Li a matéria do Bill sobre a morte do automóvel e entendi perfeitamente seus sentimentos e confraternizo com eles.
Porém senti também que existe todo um outro lado da questão que ficou de fora. Este lado é a razão desta matéria.
Primeira verdade que temos de enfrentar: a indústria, seja ela de que natureza for, tem um objetivo primário: dar lucro. E a indústria do automóvel não é diferente. Ela faz carros que vendam muito e dêem o máximo de lucro. Em definitivo, ela não faz obras de arte perfeitas. Para que dêem o máximo de lucro, carros precisam ser baratos de produzir e serem vendidos com facilidade com boa margem. Isto nos traz a um ponto chave: o consumidor.
A indústria não pode produzir um carro totalmente individualizado para cada consumidor. Ela precisa produzir o mesmo produto de forma a agradar o maior número de consumidores dentro da população. Mas quem é esse consumidor? O que ele deseja? De que ele precisa? Para entendermos essa questão, temos que voltar um pouco no tempo.
Nos anos 60 e 70, era do carburador e do platinado, o carro era o instrumento de passeio e diversão da família nos fins de semana e a forma de ir e voltar rapidamente do serviço. Nos finais de semana, quando não se passeava, era comum pai e filhos se juntarem para lavar e encerar o carro, limpar um carburador ou regular um platinado. Muita gente fazia a manutenção do próprio carro e raro era o automóvel que não tinha uma caixa de ferramentas e peças-reserva. Os carros eram tecnicamente simples e seus donos tinham razoável conhecimento de seu funcionamento.
Porém hoje o quadro é completamente diferente.
As pessoas tem vidas atribuladas, horário de trabalho sobrecarregado, dificilmente perdem menos de três horas diariamente no trânsito congestionado, têm que administrar um complexo orçamento doméstico cheio de gastos que muitas vezes não existiam há 30 anos (TV a cabo, internet, celular, escola das crianças, plano de saúde), os dois cônjuges trabalham e quando chegam em casa têm todo um trabalho doméstico a ser feito.
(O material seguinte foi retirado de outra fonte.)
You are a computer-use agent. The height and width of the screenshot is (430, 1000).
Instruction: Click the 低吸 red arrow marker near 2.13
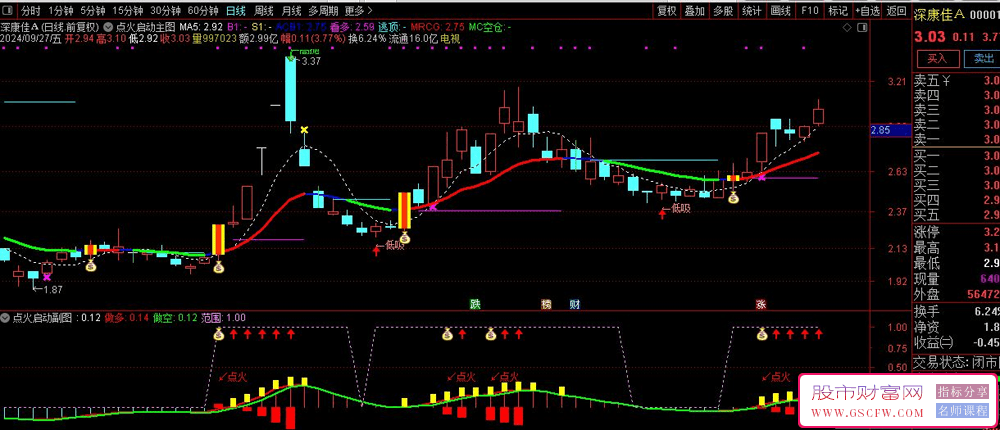point(377,247)
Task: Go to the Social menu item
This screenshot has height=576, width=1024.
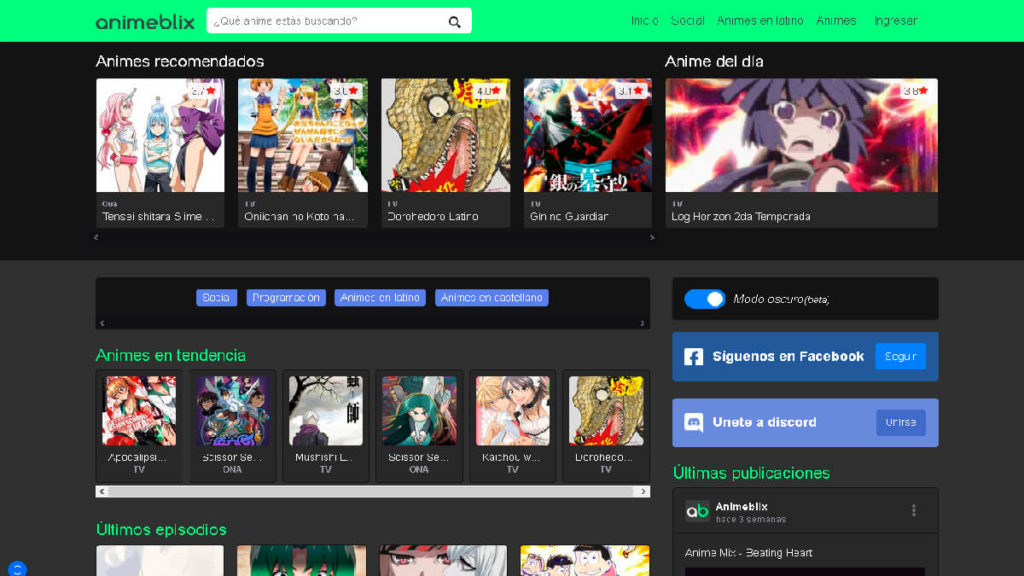Action: [x=688, y=21]
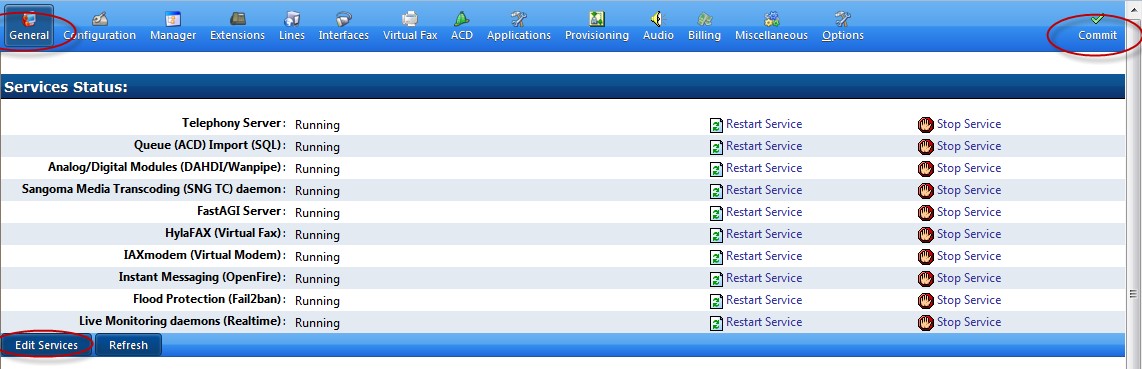Open the Lines icon in toolbar
The image size is (1142, 369).
coord(291,18)
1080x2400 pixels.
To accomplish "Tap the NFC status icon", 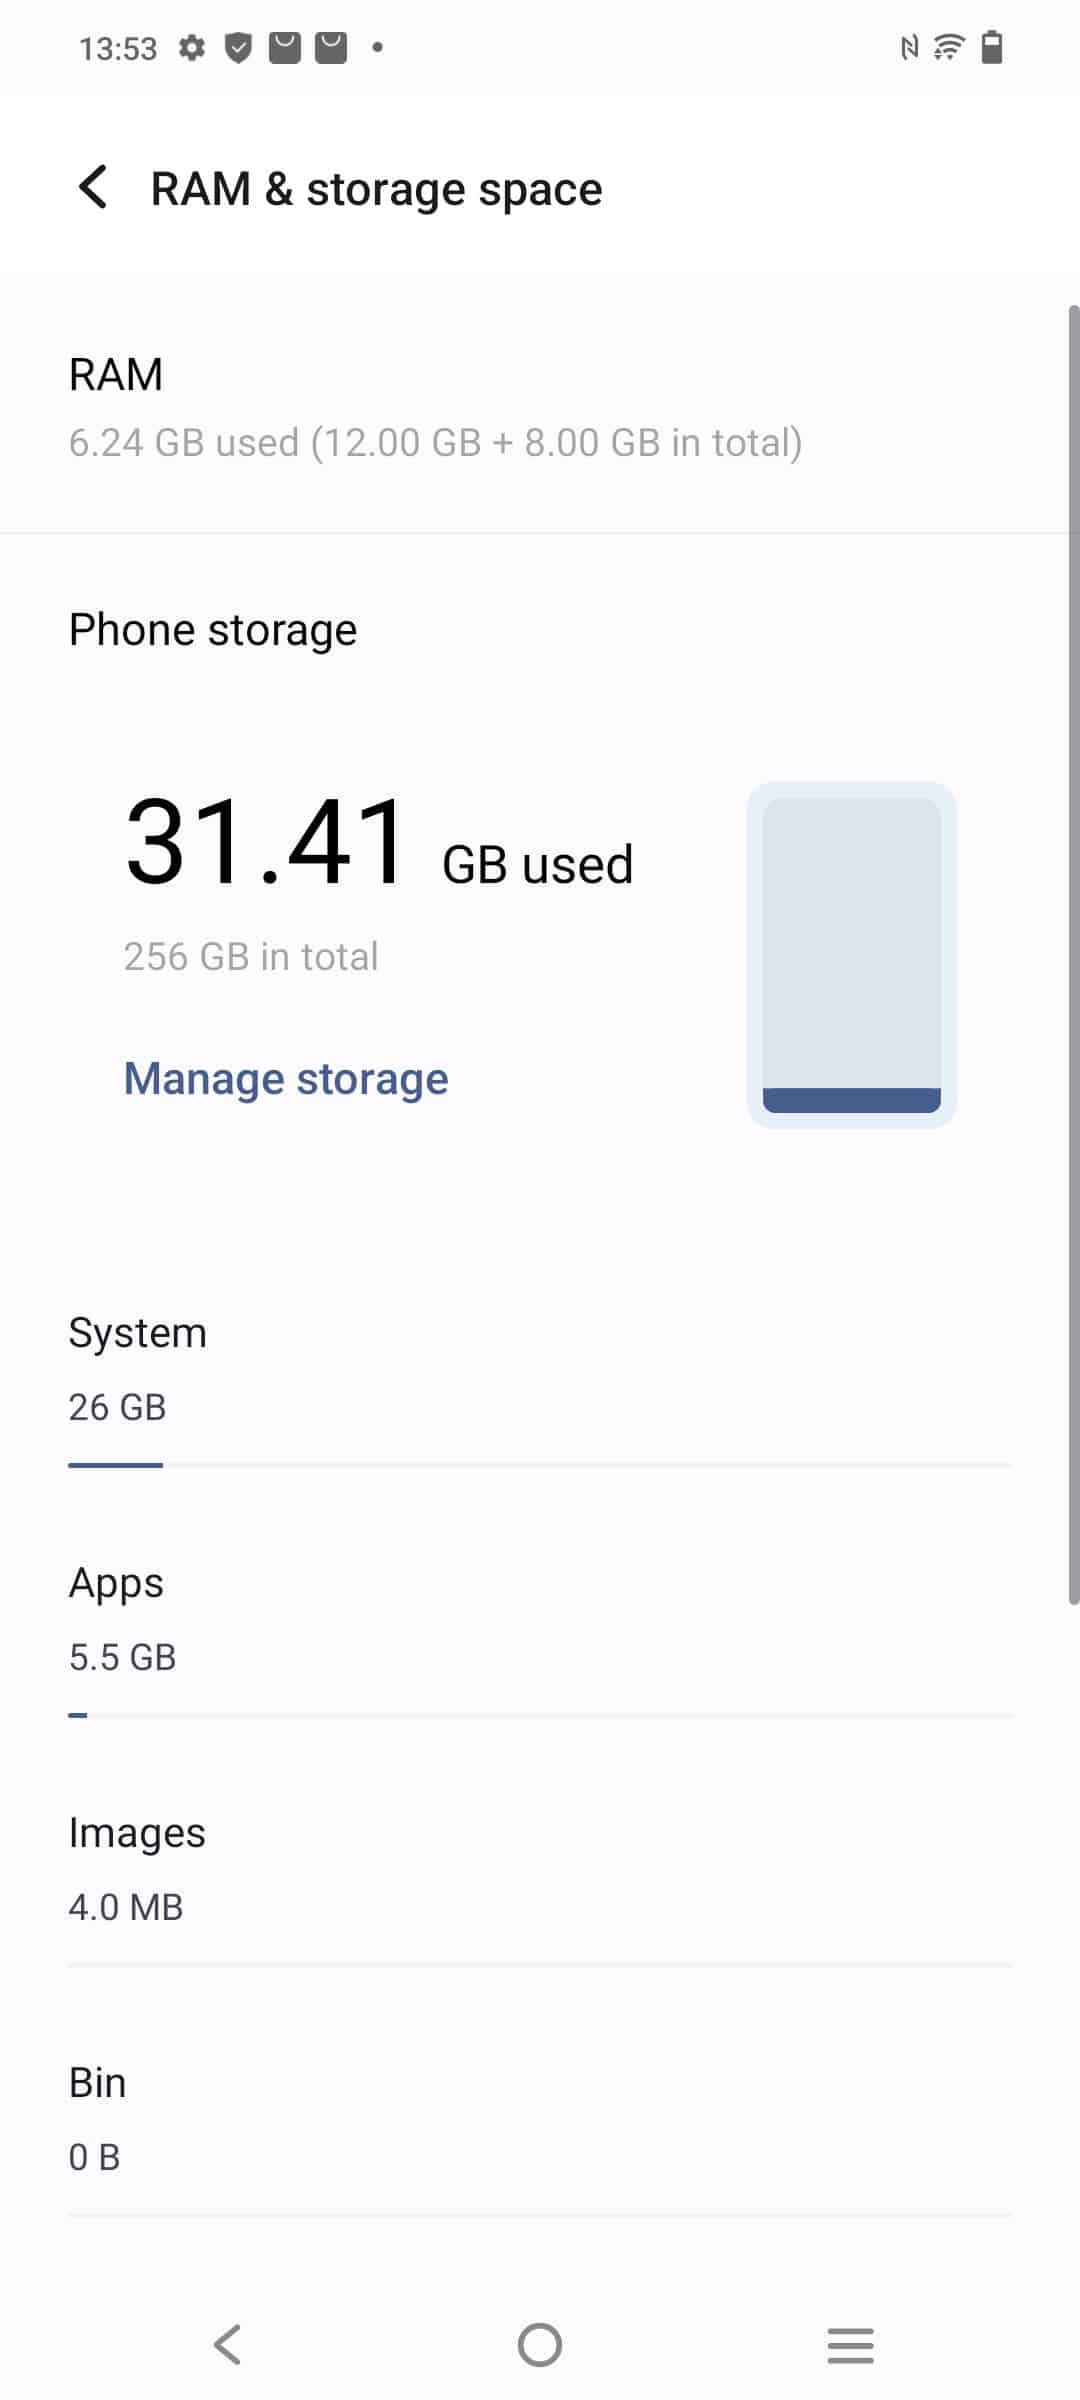I will (909, 47).
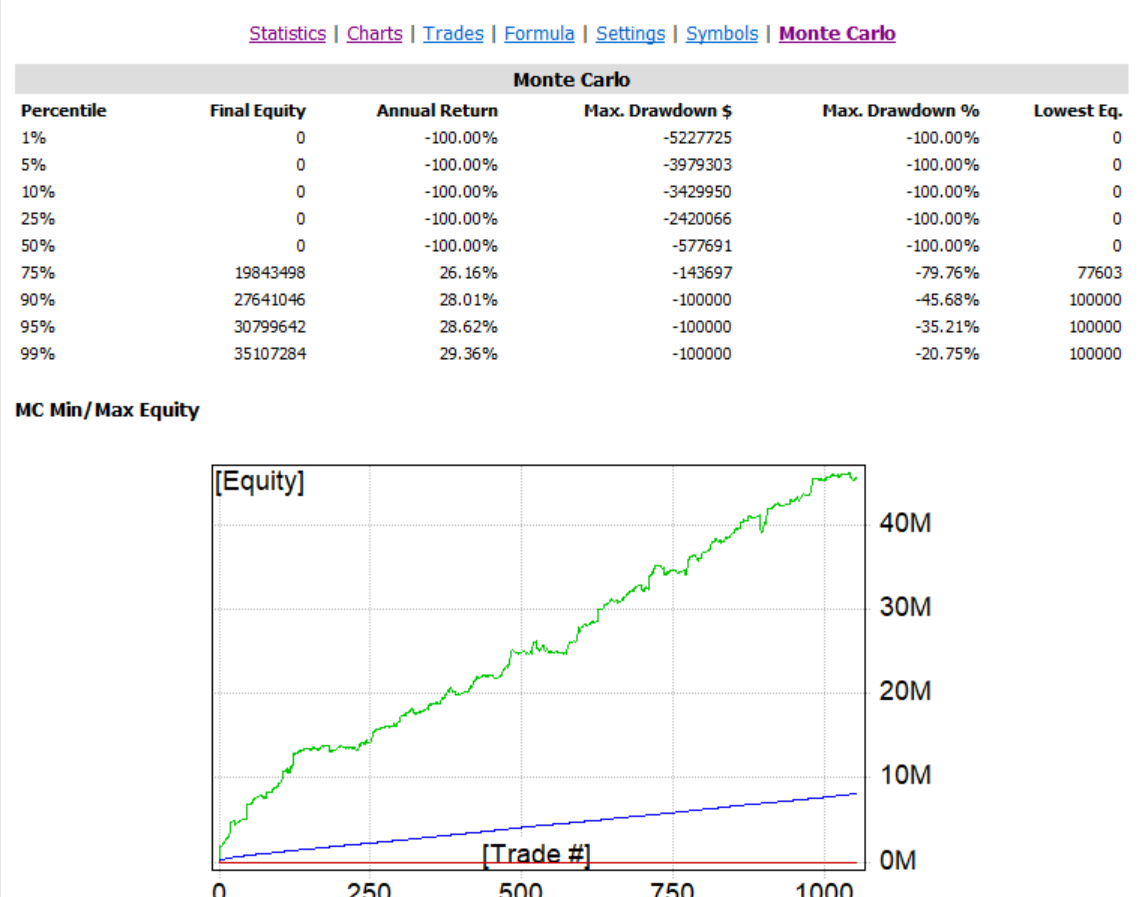Viewport: 1141px width, 897px height.
Task: Open the Statistics report link
Action: [x=287, y=34]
Estas pessoas esperam respostas imediatas aos seus problemas. Comem em restaurantes ou lanchonetes para não cozinharem e terem de lavar louça. Deixam seus pagamentos em débito automático para não terem de ir ao banco. Querem um computador que faça por eles o que eles querem, no lugar de aprenderem a lidar com a máquina.
Estes consumidores não têm mais tempo para seus carros como tinham seus pais ou avós.
A eletrônica nos carros afastou o trabalho amador feito pelo dono. É preciso ferramentas especiais e treinamento para lidar com sistemas de injeção e ABS, por exemplo.
Alguns usuários ainda conservam até um certo nível de interesse e até são capazes de dizer alguns detalhes técnicos sobre seus carros, porém se tornaram entusiastas teóricos. Coloque uma chave de fenda na mão deles e a maioria não saberá sequer o que fazer com ela.
Esta diferença não é culpa das pessoas em si, mas de todo contexto.
A maioria dos usuários encara o carro como símbolo de status ou como mero (e caro) utilitário. Interessa a eles, do ponto de vista puramente prático, que o carro tenha um volante, um acelerador, um freio, um câmbio e que os leve para com segurança e conforto ao seu destino. Uma parcela significativa deles são aqueles que compram carros zero-quilômetro porque morrem de medo que o carro quebre e os deixe na mão no meio da rua, e uma parte destes, não por coincidência, são aqueles que nem lembram que é necessário calibrar os pneus e trocar o óleo do motor com certa regularidade.
Para este tipo de usuário interessa tanto o que há debaixo do capô tanto quanto o que há por trás da tela de plasma da TV novinha que a torna tão mais fina que sua velha TV de tubo com três anos de uso. E será também o usuário que se deleitará com os carros equipados com toda parafernália que dispensarão o motorista, através de um "chofer" digital.
Caro Bill, não é exatamente o automóvel que morreu. É o automóvel como o conhecemos que está morto e só falta ser sepultado.
Eles são e continuarão sendo feitos para a multidão, e não para você ou para mim. E, se não quisermos ficar à pé, teremos que abdicar de nossos gostos.
Então, se tiverem de vir, que venham os híbridos, os elétricos e os auto-dirigidos e toda sorte de evoluções e mutações que o automóvel possa sofrer.
E, talvez, quando eles estiverem entre nós, descubramos que estamos ficando velhos ranzinzas, que abominam Rock'n'Roll porque achamos que boa música só pode ser no estilo de Glenn Miller.